Faut-il forcer les gens à se faire vacciner ? Un débat ancien aux clivages profonds
Publié le - par LeBlob.fr, avec l'AFP
Faut-il forcer les gens à se faire vacciner ? L’idée, aussi ancienne que les vaccins eux-mêmes, ressurgit actuellement face au Covid et creuse toujours de profonds clivages entre gardiens des libertés publiques et défenseurs de la sécurité sanitaire.
L’Autriche imposera début février à tous les adultes de se faire vacciner contre le Covid, devenant le premier pays européen à le faire, après d’autres nations comme l’Indonésie.
Le sujet « fait l’objet d’un débat très intense », a reconnu fin janvier le chancelier autrichien, Karl Nehammer.
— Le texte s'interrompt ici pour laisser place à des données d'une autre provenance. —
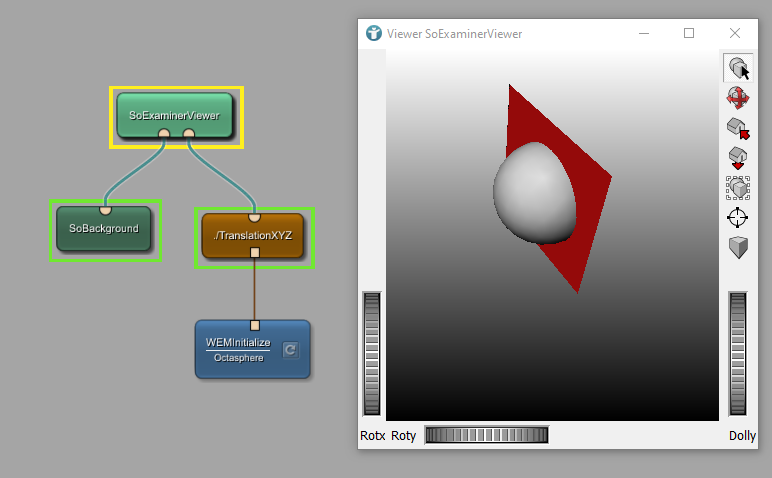Click the Rotx vertical thumbwheel
772x478 pixels.
point(371,353)
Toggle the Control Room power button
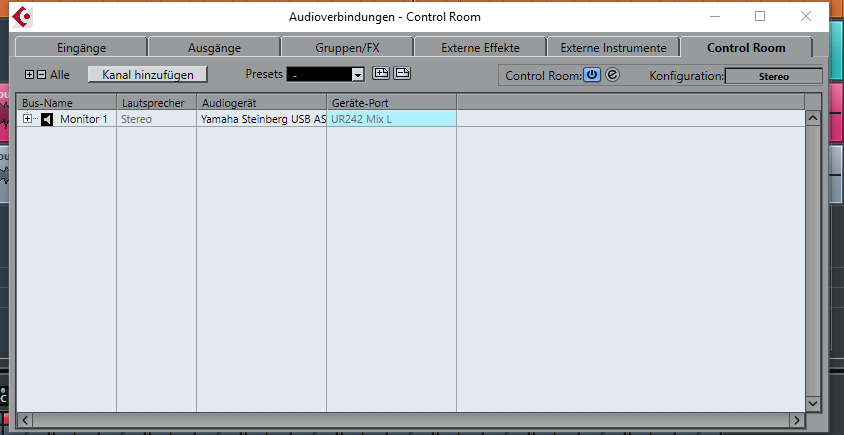 592,75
Comme dans d’autres pays, la vaccination obligatoire cristallise la polémique entre ses adversaires, qui y voient une profonde atteinte à la liberté individuelle, et ses partisans, dont nombre de soignants épuisés qui mettent en cause la responsabilité des non-vaccinés.
Ce débat n’a pas attendu la crise du Covid. Il ressurgit régulièrement depuis deux siècles, soit quasiment depuis l’invention du premier vaccin, contre la variole, à la fin du XVIIIe siècle.
Dès les années 1800 et 1810, certains pays scandinaves imposent la vaccination obligatoire anti-variole. Quelques décennies plus tard, en 1853, le Royaume-Uni adopte une loi emblématique en ce sens.
Paradoxalement, ces pays sont aujourd’hui ceux où règnent la liberté en matière de vaccination. D’autres, comme la France, imposent au contraire de nombreux vaccins, alors qu’ils ont été initialement lents à s’y décider.
« Au moment où la France a décidé l’obligation », au début du XXe siècle, « l’Angleterre l’a abandonnée et ne l’a jamais reprise », résume la médecin et philosophe Anne-Marie Moulin, qui a participé à de multiples concertations sur la vaccination obligatoire sous l’égide de l’État.
Ce double mouvement illustre l’histoire zigzagante de la vaccination obligatoire. Celle-ci s’est imposée ou a perdu son lustre selon les époques et les pays, parfois dans des circonstances plus politiques que sanitaires.
C’est le cas de la guerre franco-prussienne de 1870, lourdement perdue par la France. Moins bien vaccinés que leurs adversaires, les soldats français ont été nombreux à être frappés par la variole, ce qui a pu contribuer à leur défaite.
Dans les années suivantes, plusieurs pays européens en ont tiré les conséquences et imposé légalement le vaccin anti-variole. La France en fait partie même si, là encore, rien n’est simple : il a fallu trente ans de débats parlementaires agités.
Inversement, au Royaume-Uni, de violentes manifestations, notamment dans la ville de Leicester, ont poussé les autorités à revenir sur la vaccination obligatoire dans les années 1900.
L’obligation est donc rarement imposée ou supprimée pour des raisons purement sanitaires, d’autant que la santé publique est elle-même sujette à des modes fluctuantes.
Dans les années 2000, « les spécialistes de santé publique pensaient que politiquement, on ne pouvait plus obliger : (cela) semblait inutile, désagréable et antidémocratique », souligne Mme Moulin. En 2007, la France supprime notamment l’obligation vaccinale du BCG (contre la tuberculose) pour les enfants, cette maladie ayant quasiment disparu en France.
Ces considérations « impures », selon les termes de Mme Moulin, sont favorisées par la difficulté d’évaluer l’efficacité de l’obligation.
Nombre de pays, notamment scandinaves, enregistrent d’excellents taux de vaccination alors qu’ils laissent la liberté à leurs citoyens. Mais ce libre choix est-il une cause ou une conséquence de la bonne volonté à se faire vacciner ?
Autre difficulté : définir précisément ce qui constitue une obligation. À ce titre, la crise de la Covid a vu émerger un nouveau concept, comme en France, celui du pass sanitaire ou vaccinal.
Ce n’est pas une stricte obligation. Les citoyens gardent théoriquement le choix de se faire vacciner, mais s’ils ne le font pas, ils sont privés de nombreux endroits comme les restaurants.
Faut-il y voir une simple déclinaison dans la longue histoire de la vaccination obligatoire, ou une réelle nouveauté ?
« Il y a une vraie différence de fond », tranche l’historien français Laurent-Henri Vignaud. « Dans un cas, on dit : +c’est l’État protecteur qui prend ses responsabilités et qui vous dit ce qu’il faut faire+ ».
« Dans l’autre cas, c'est : +Faites ce que vous voulez, mais en fonction du choix que vous ferez, vous serez appelés à participer complètement à la vie sociale ou pas+ », conclut-il, y voyant la raison pour laquelle le Parti socialiste, représentant historique de la gauche française, défend la vaccination obligatoire.